Quelldokument:
—————
Management und Wissen, Data-Leakage-Prevention
Unternehmen schützen sich zunehmend gegen die fahrlässige Weitergabe von Informationen, zum Beispiel durch Mitarbeiter oder Lieferanten. Im Fokus steht dabei immer häufiger, Datenlecks gezielt abzudichten, die sogenannte Data-Leakage-Prevention (DLP). Vor allem die Nachfrage nach technischen Sicherheitsanwendungen zu DLP steigt. Doch viele Unternehmen denken, es sei mit der Anschaffung entsprechender Software getan. Sie vergessen dabei, dass DLP nur dann wirkt, wenn ein dazu passender Prozess eingeführt wird.
—————
Entnommene Daten:

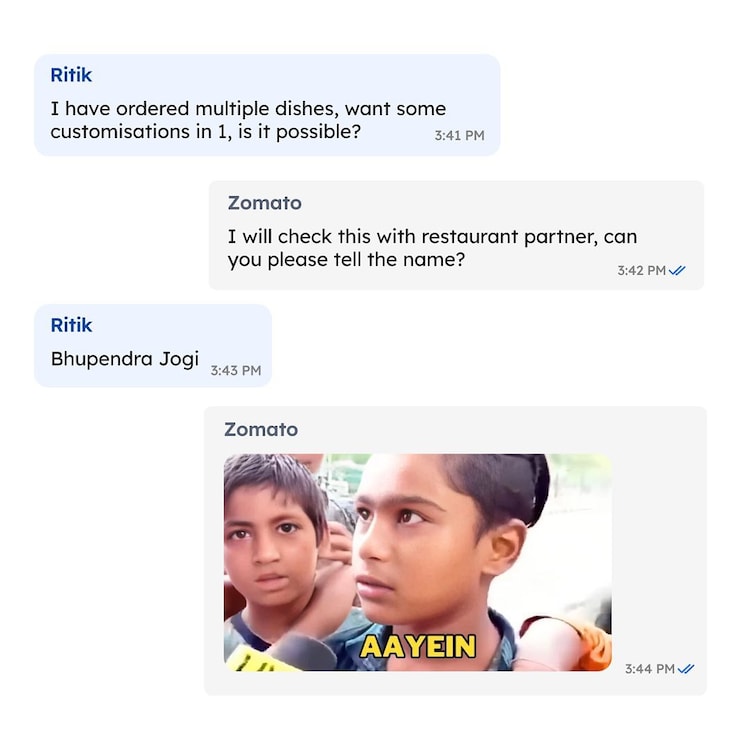Select the 'I will check this with restaurant partner' message
Image resolution: width=750 pixels, height=750 pixels.
pyautogui.click(x=456, y=235)
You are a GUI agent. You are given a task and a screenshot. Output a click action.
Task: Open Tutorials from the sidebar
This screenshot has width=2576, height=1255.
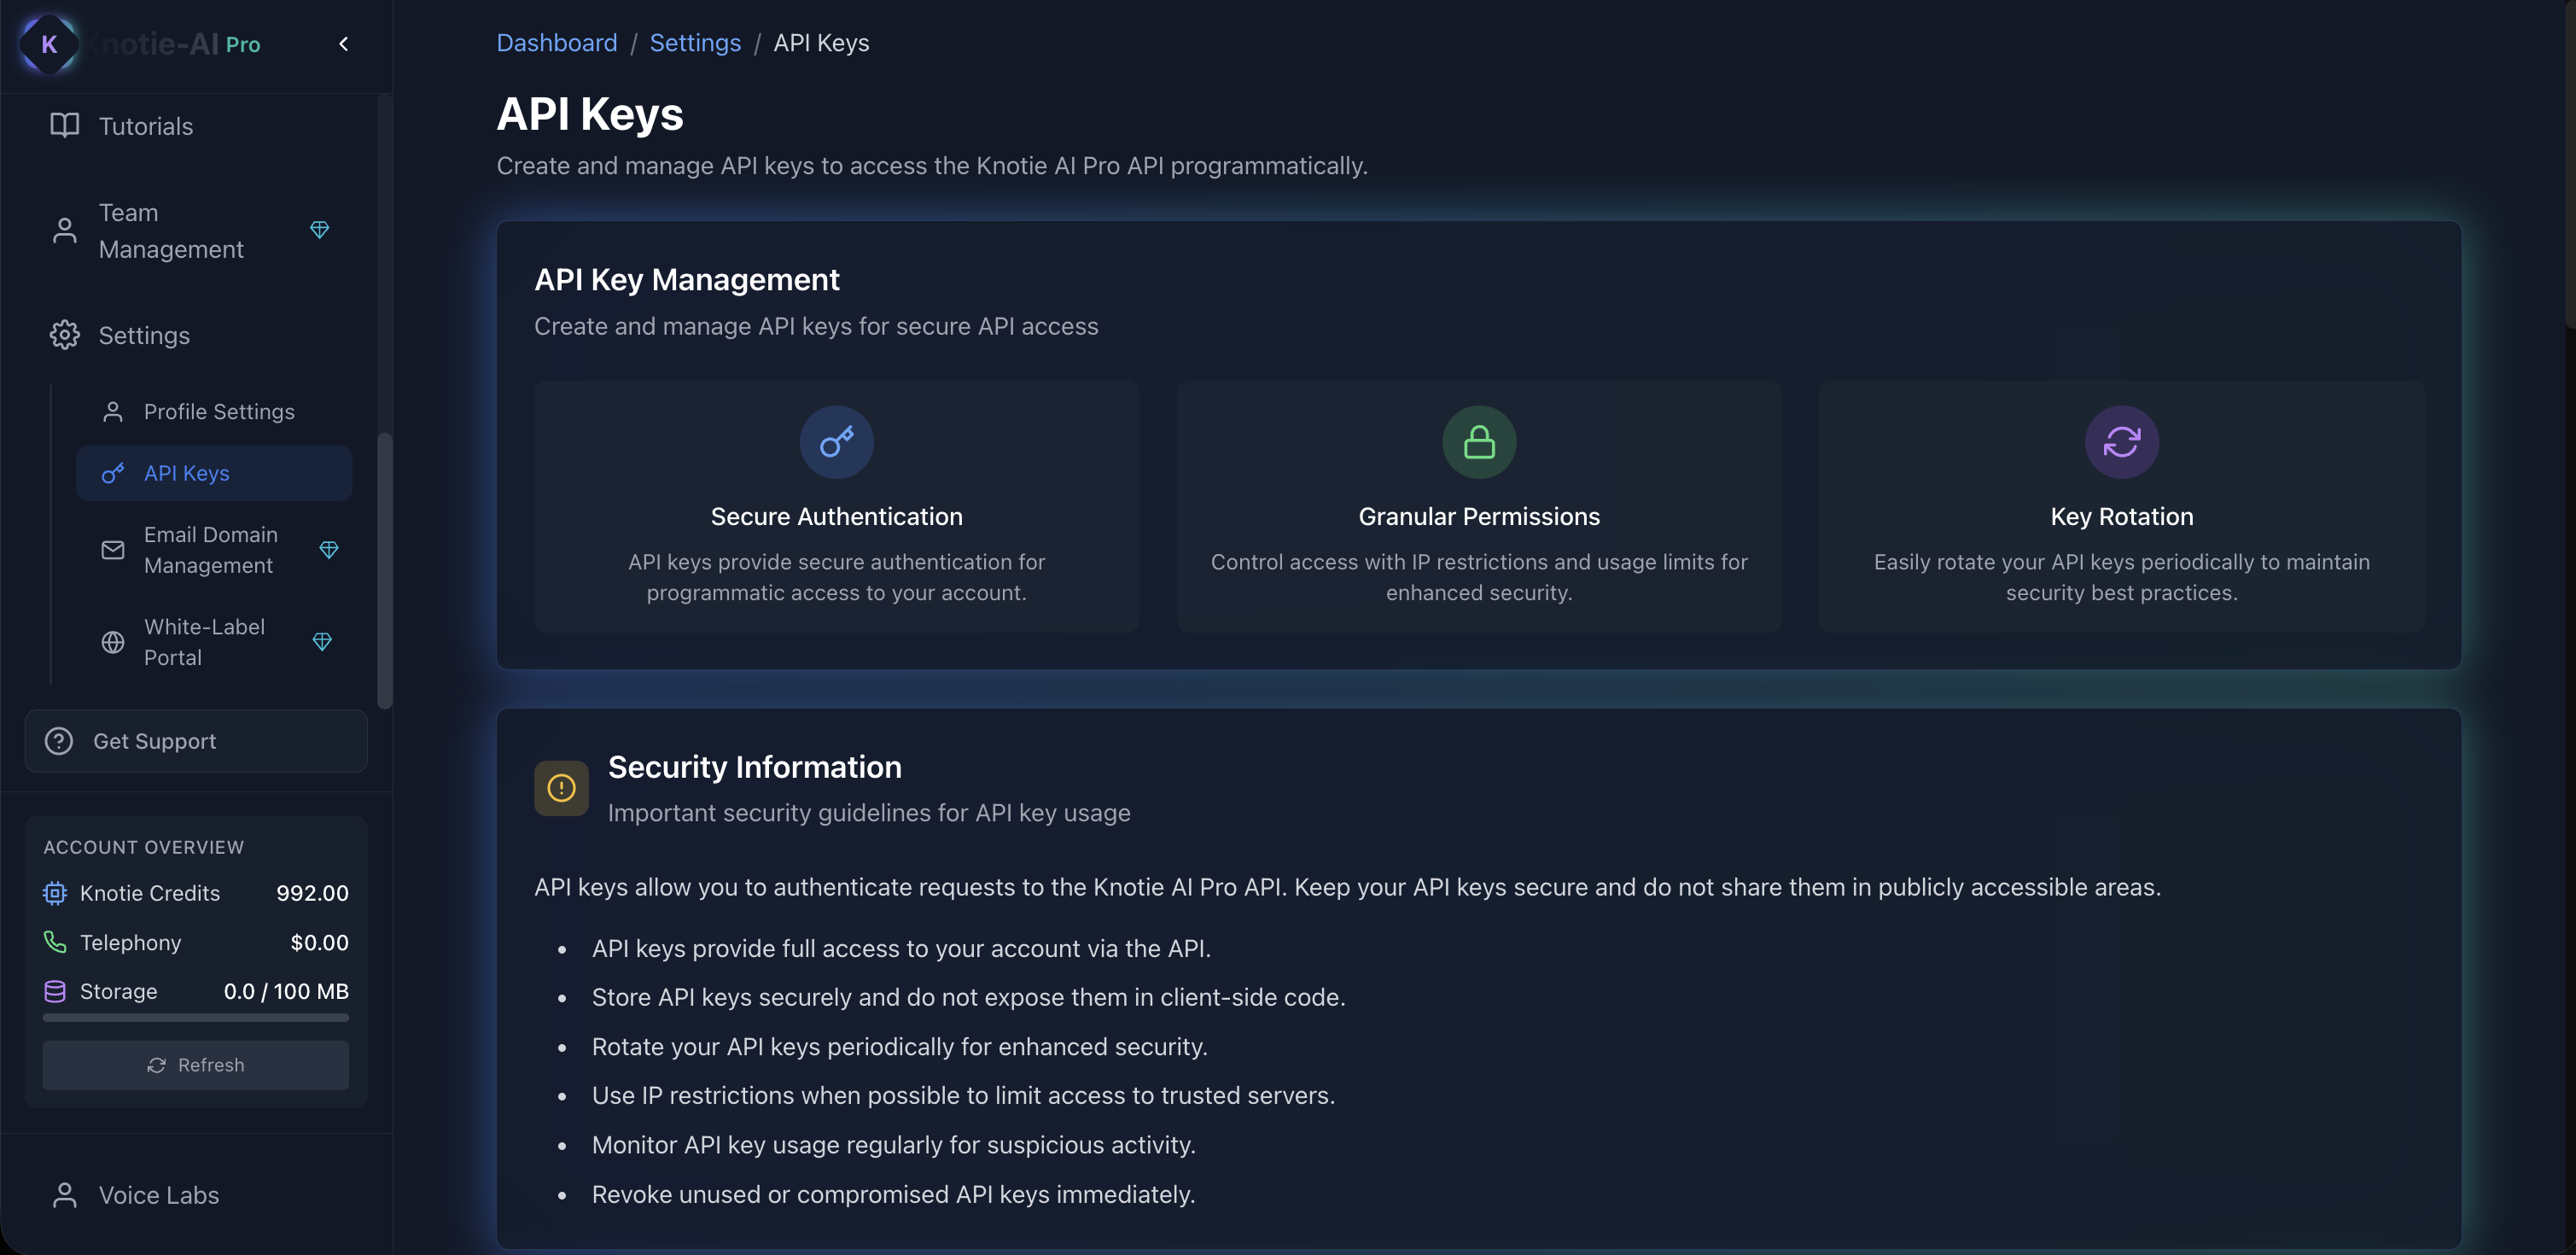pyautogui.click(x=145, y=126)
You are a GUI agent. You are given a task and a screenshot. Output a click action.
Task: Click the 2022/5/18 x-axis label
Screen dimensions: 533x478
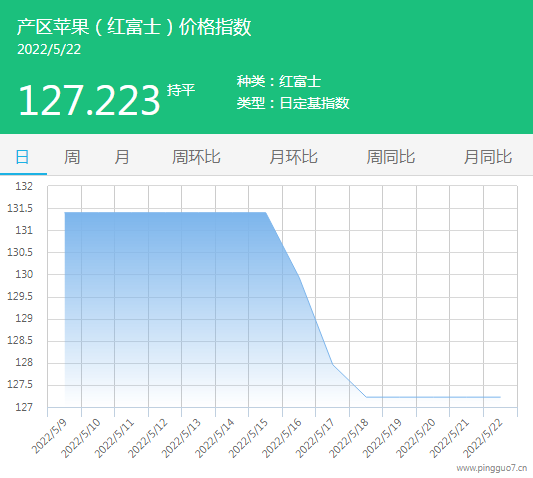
—————
Gestellte Aufgabe:
Führe den Text über Data-Leakage-Prevention im Anschluss an seinen letzten Satz weiter. Die Daten stammen aus einer anderen Quelle als der Text über Data-Leakage-Prevention.

Lösung der Übung:
Der Bedarf an Schutz vor ungewollten Datenabflüssen ist seit Fällen wie die Enthüllungen über die Plattform Wikileaks und dem Weiterleiten von CDs mit Steuerdaten aus der Schweiz an deutsche Finanzbehörden enorm gestiegen. Deswegen wächst das Geschäft mit DLP-Software seit zwei Jahren spürbar: Die Gelder, die Unternehmen weltweit an DLP-Anbieter zahlen, werden 2013 mehr als 600 Millionen US-Dollar betragen. Das sind doppelt so viel wie 2010, berichtet der Marktforscher Gartner. Die Sicherheitsanwendungen werden dabei immer ausgereifter und gehen heute bereits weit über das Abgleichen bestimmter Schlüsselwörter in E-Mails hinaus.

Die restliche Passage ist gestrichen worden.